-- DATA PROVIDED follows --

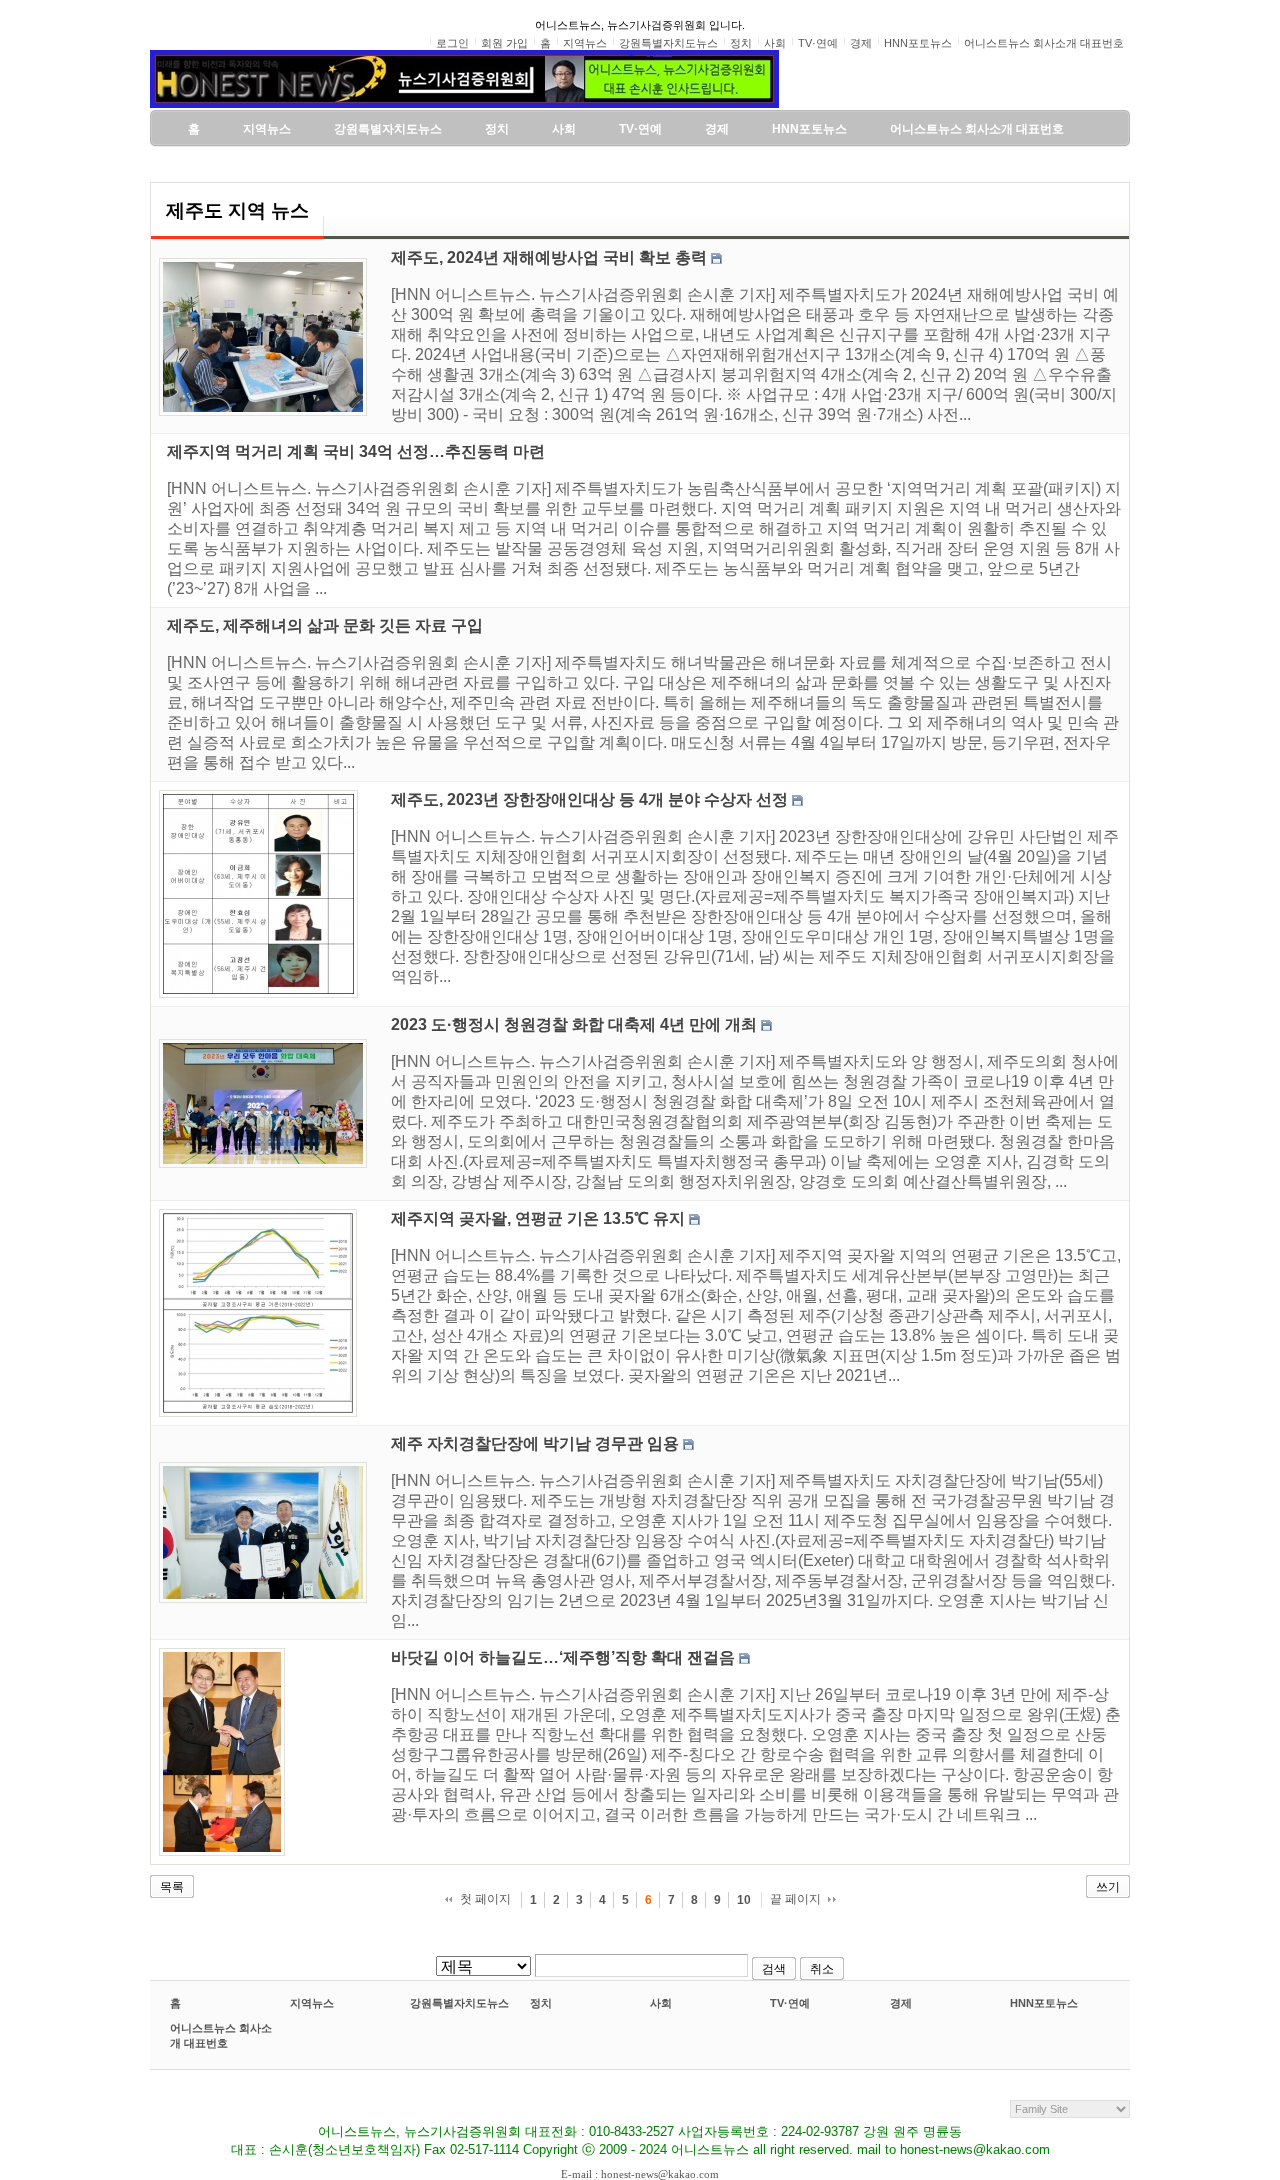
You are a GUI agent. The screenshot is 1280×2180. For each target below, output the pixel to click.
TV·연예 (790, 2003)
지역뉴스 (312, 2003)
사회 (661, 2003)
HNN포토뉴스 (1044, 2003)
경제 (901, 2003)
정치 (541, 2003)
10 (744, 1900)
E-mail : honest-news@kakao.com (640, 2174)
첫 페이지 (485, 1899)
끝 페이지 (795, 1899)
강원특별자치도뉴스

-- DATA PROVIDED concluded --

### TRY IT
The data above must be given again in full and unaltered, minus its images.

### RESPONSE AREA
You are a GUI agent. The screenshot is 1280×2180. For each target below, output the pixel to click.
TV·연예 (790, 2003)
지역뉴스 (312, 2003)
사회 (661, 2003)
HNN포토뉴스 (1044, 2003)
경제 (901, 2003)
정치 (541, 2003)
10 (744, 1900)
E-mail : honest-news@kakao.com (640, 2174)
첫 페이지 (485, 1899)
끝 페이지 (795, 1899)
강원특별자치도뉴스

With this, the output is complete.